EXERCISE REQUIREMENTS
Please output only the lines running from the one that contains "Given: Enable the X Velocity checkbox" through the last line of the data below, exactly as they stand, with no pictures.

THE RECORDS
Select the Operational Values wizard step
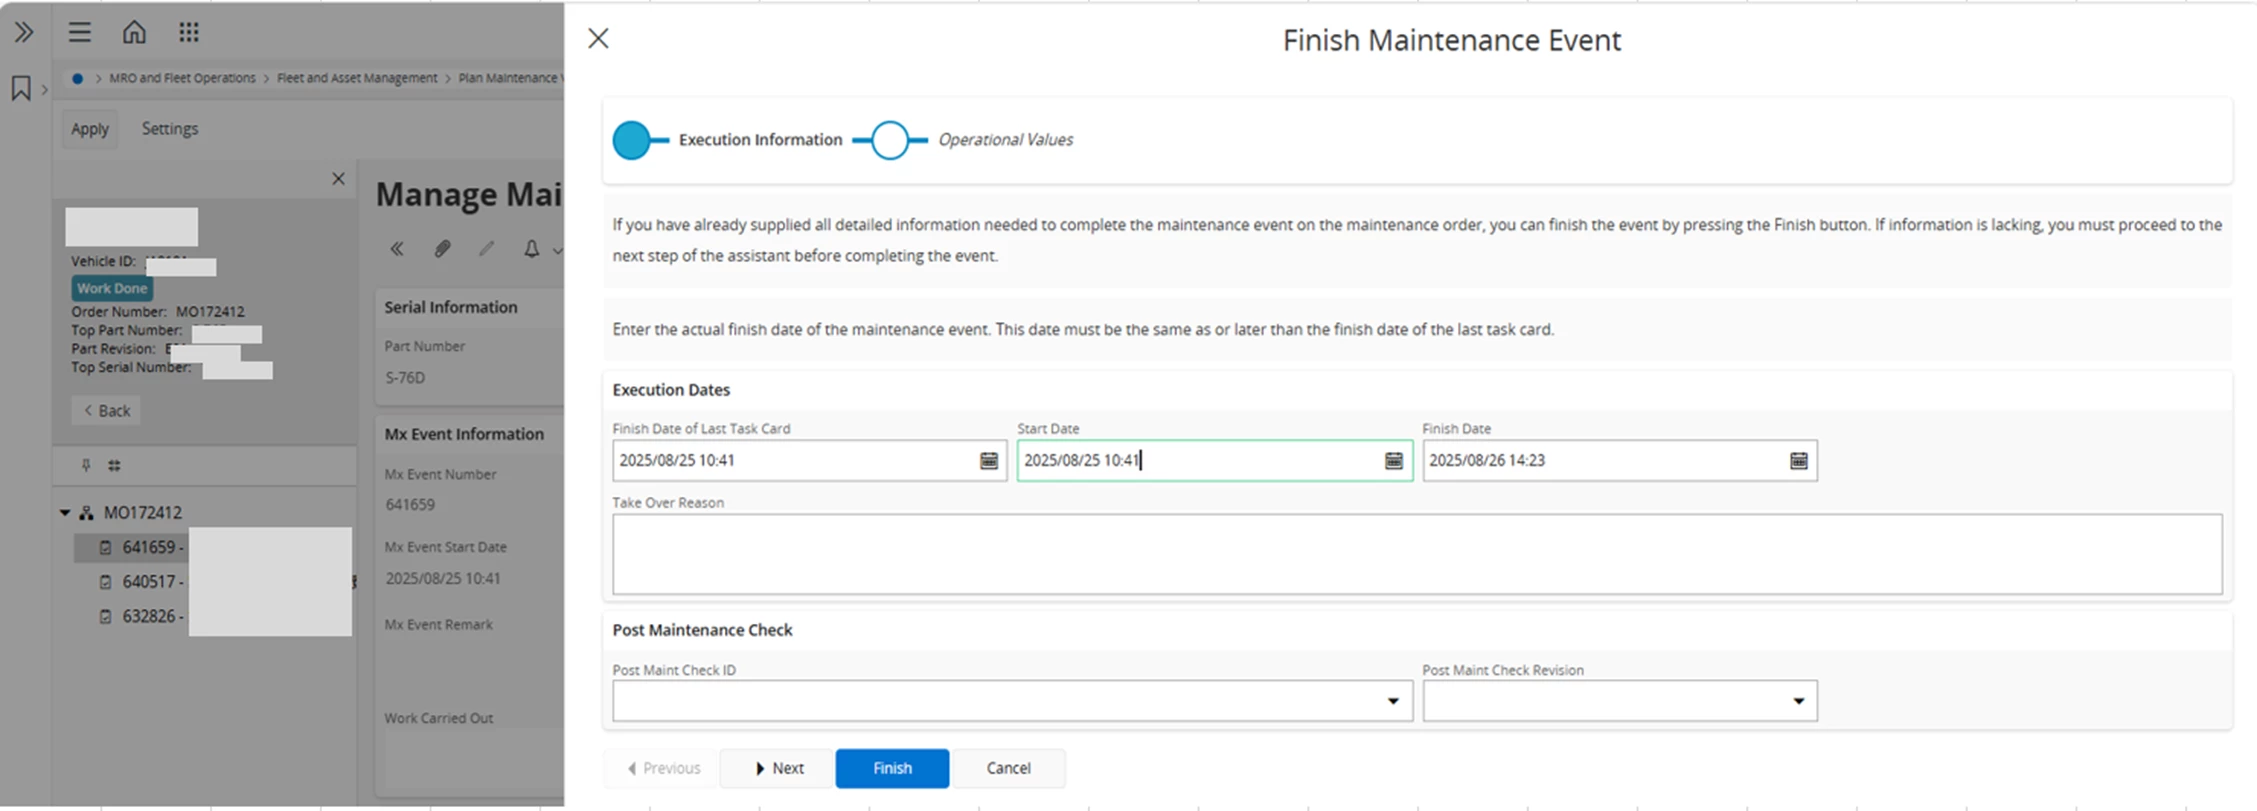The image size is (2257, 811). coord(1004,140)
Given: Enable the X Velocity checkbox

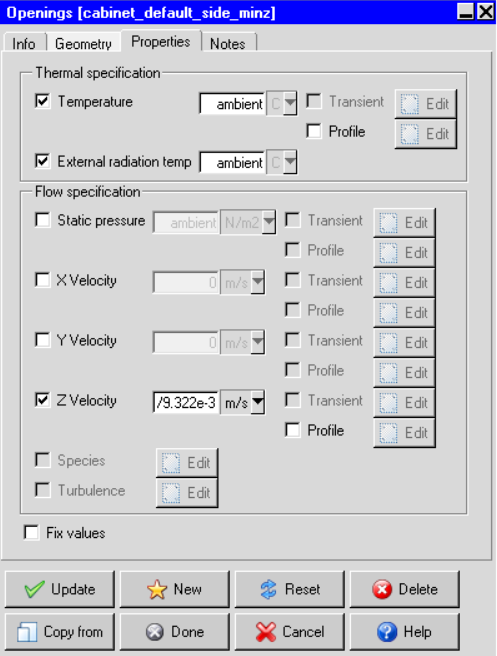Looking at the screenshot, I should [x=43, y=280].
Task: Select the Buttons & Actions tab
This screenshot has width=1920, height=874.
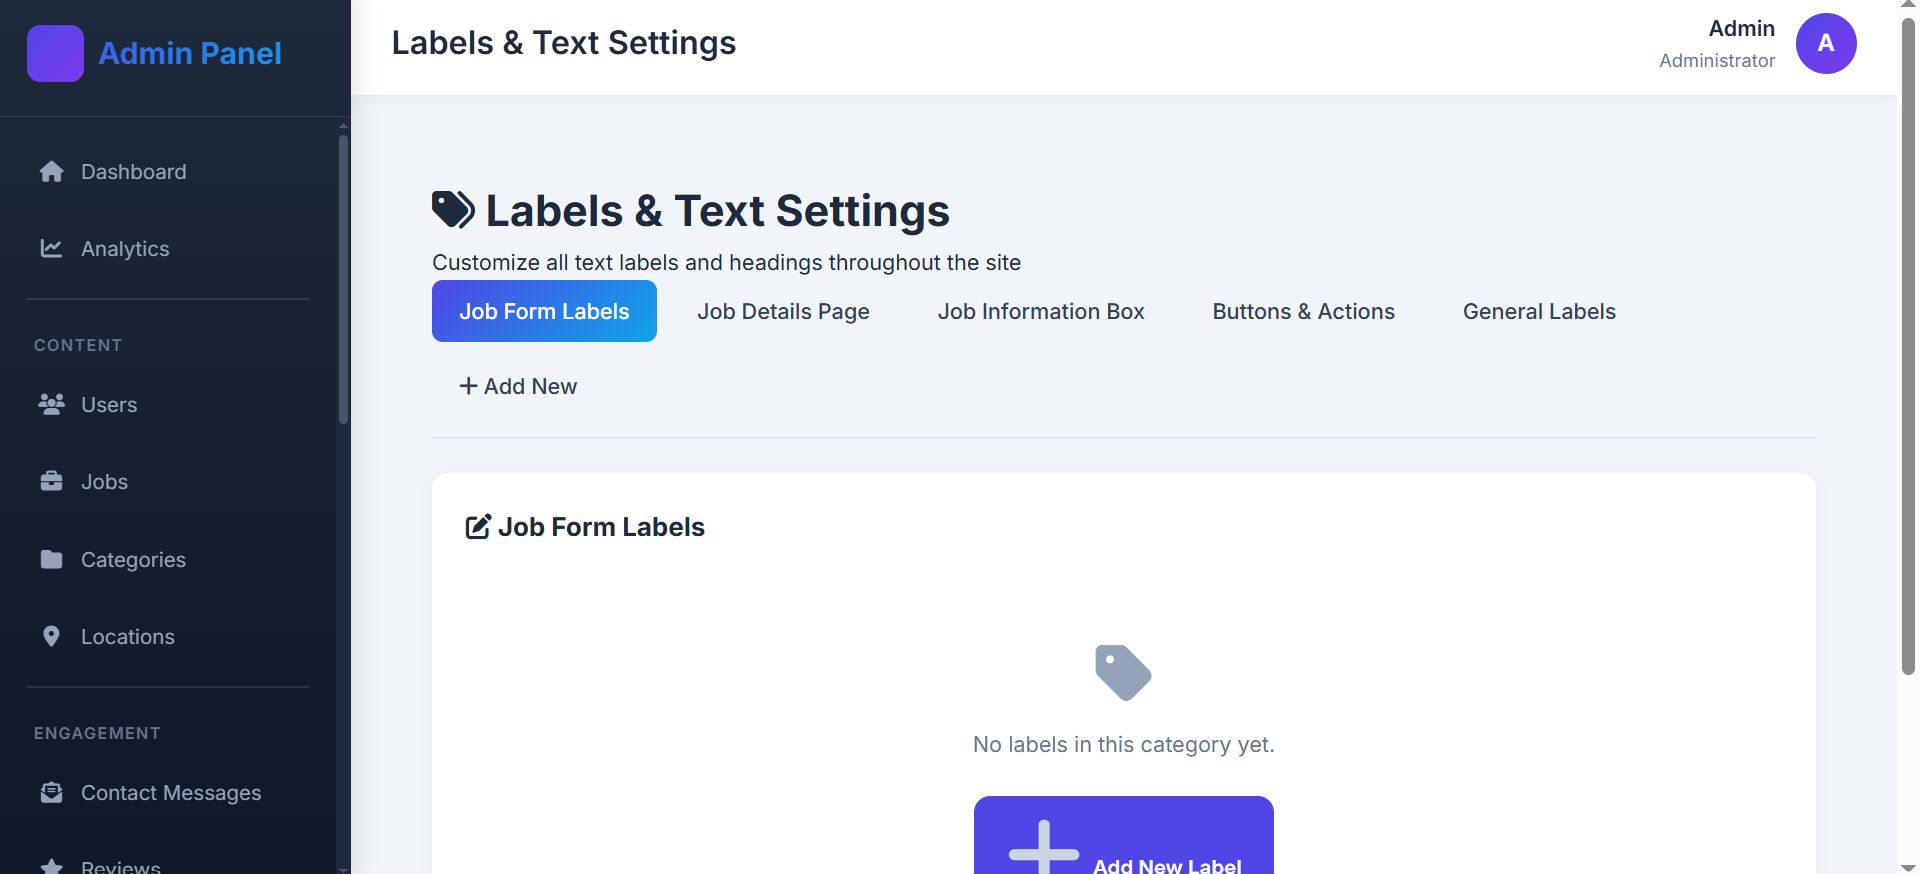Action: coord(1303,312)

SOLUTION FOR THIS TASK
Given: Enable the X Velocity checkbox

Looking at the screenshot, I should [x=43, y=280].
Task: Select the Buttons & Actions tab
This screenshot has width=1920, height=874.
Action: coord(1303,312)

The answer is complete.